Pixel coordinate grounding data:
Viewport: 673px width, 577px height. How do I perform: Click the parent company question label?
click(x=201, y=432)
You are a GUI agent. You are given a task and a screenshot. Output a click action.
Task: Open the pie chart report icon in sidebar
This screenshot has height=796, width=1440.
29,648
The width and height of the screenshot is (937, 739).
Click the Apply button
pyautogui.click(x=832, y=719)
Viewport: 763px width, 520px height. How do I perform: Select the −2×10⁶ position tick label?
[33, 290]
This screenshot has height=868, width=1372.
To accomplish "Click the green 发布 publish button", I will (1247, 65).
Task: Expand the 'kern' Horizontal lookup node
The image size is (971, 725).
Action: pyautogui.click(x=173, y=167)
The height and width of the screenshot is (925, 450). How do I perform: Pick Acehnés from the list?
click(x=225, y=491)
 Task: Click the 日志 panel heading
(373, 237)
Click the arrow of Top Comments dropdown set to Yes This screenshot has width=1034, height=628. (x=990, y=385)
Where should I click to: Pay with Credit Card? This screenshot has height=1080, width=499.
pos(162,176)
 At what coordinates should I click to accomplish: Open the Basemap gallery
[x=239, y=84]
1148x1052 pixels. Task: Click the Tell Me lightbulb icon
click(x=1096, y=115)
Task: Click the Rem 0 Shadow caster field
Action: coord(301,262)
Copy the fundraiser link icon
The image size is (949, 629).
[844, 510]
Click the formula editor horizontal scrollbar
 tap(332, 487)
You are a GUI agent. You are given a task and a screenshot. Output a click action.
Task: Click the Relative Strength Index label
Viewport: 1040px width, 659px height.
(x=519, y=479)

PROBLEM TO SOLVE: Please repeat the lines above exactly, beginning with the line that contains "Task: Click the 日志 panel heading" and ending with the final one.

RESPONSE BELOW:
 Task: Click the 日志 panel heading
(373, 237)
Click the arrow of Top Comments dropdown set to Yes This screenshot has width=1034, height=628. (x=990, y=385)
Where should I click to: Pay with Credit Card? This screenshot has height=1080, width=499.
pos(162,176)
 At what coordinates should I click to accomplish: Open the Basemap gallery
[x=239, y=84]
1148x1052 pixels. Task: Click the Tell Me lightbulb icon
click(x=1096, y=115)
Task: Click the Rem 0 Shadow caster field
Action: coord(301,262)
Copy the fundraiser link icon
The image size is (949, 629).
[844, 510]
Click the formula editor horizontal scrollbar
 tap(332, 487)
You are a GUI agent. You are given a task and a screenshot. Output a click action.
Task: Click the Relative Strength Index label
Viewport: 1040px width, 659px height.
(x=519, y=479)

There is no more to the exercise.